- _Written instruction_:
Extend the article about BC chicken farmers struggling to restock after avian influenza culls, picking up right after its final sentence.

- _Document extract_:

---

BC chicken farmers struggling to restock after avian influenza culls

The death of chickens locally and in the United States has made it challenging for farmers to get replacement chickens and eggs

BC farmers are having a hard time getting enough hatching eggs from the United States to fill local broiler farms. 📷 Budimir Jevtic/Shutterstock

Chicken breasts are still at the meat counter. Eggs are still snug in their cardboard cartons next to the milk. Unlike the United States, avian influenza doesn’t appear to have wreaked much havoc on Canadian grocery store shelves.

But inside the industry, it’s a different story.

Farmers who have lost flocks are having a hard time restocking their farms with chickens. And farms that raise chicken for meat are facing the most challenges to replace what they’ve lost.

---

- _Information given_:
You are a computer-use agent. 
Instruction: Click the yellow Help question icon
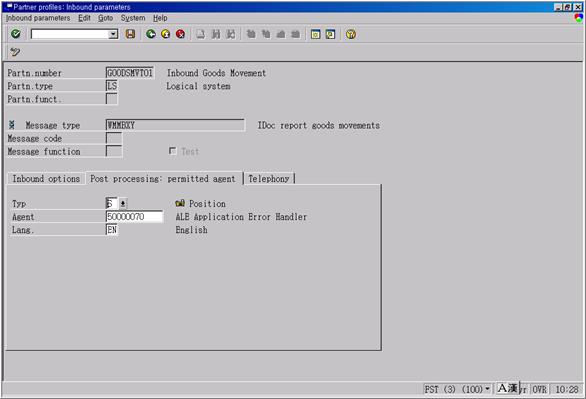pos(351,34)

---

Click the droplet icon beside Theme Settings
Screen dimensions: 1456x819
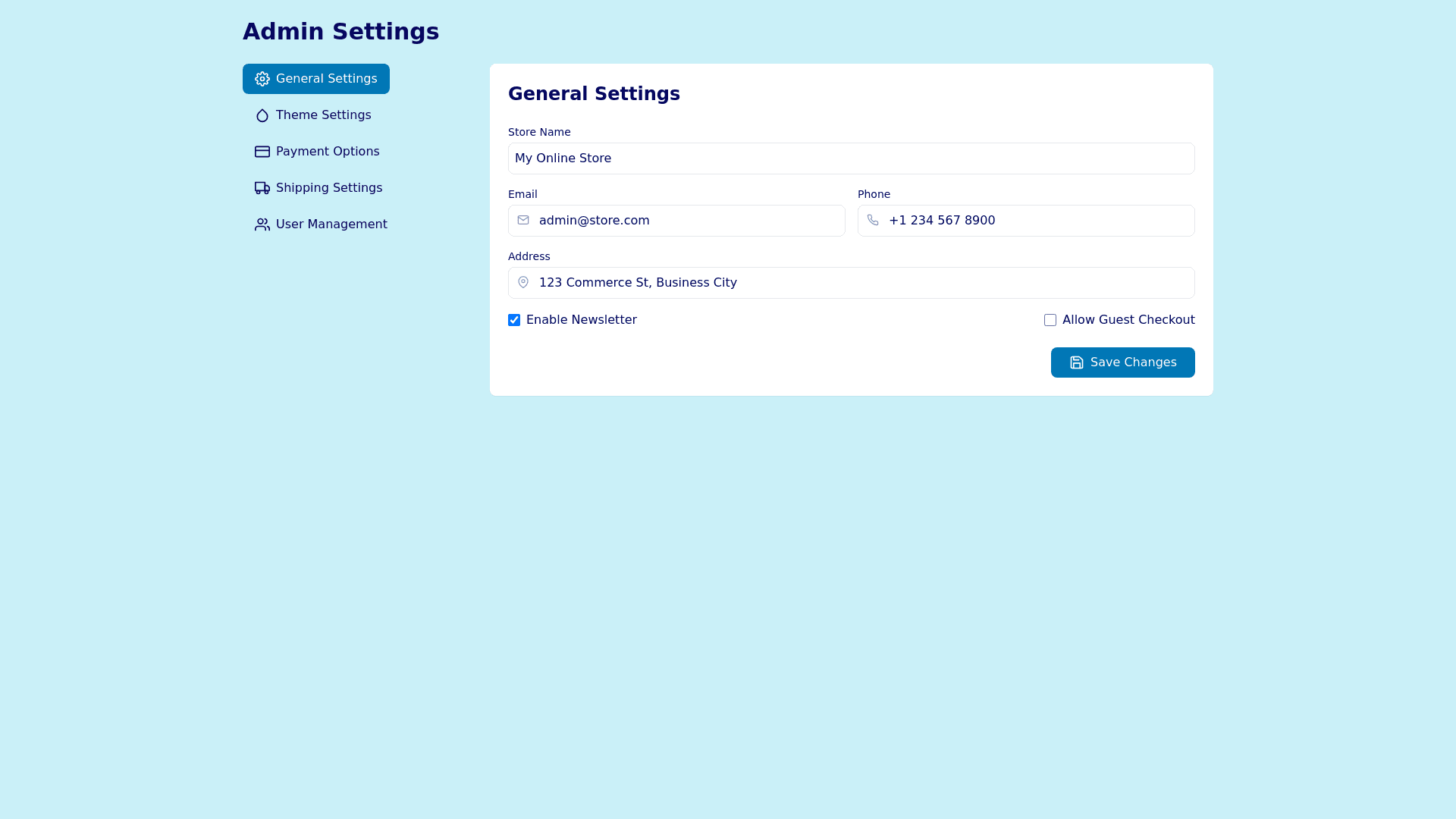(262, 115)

---

- _Solved exercise_:
In British Columbia, many different kinds of farms are involved in the process of getting poultry into grocery stores. Hatcheries import eggs from the United States and incubate them. When the chicks from those eggs hatch, they are moved to broiler-breeder farms, which raise the bird from chicks to pullets, then to laying hens and roosters. The fertilized eggs that come from those farms are sent back to the hatcheries, and eventually end up at broiler farms to become packaged meat. (A broiler is a chicken bred for its meat.)

When bird flu hit Fraser Valley farms last fall, it hit egg-laying hens hardest.

The detection of one bird with the flu requires the euthanization of an entire flock. That requires farmers to start refilling their barns with new birds. Barns must be scrubbed clean to eliminate any trace of the flu and the entire process can take anywhere from a few weeks to a few months.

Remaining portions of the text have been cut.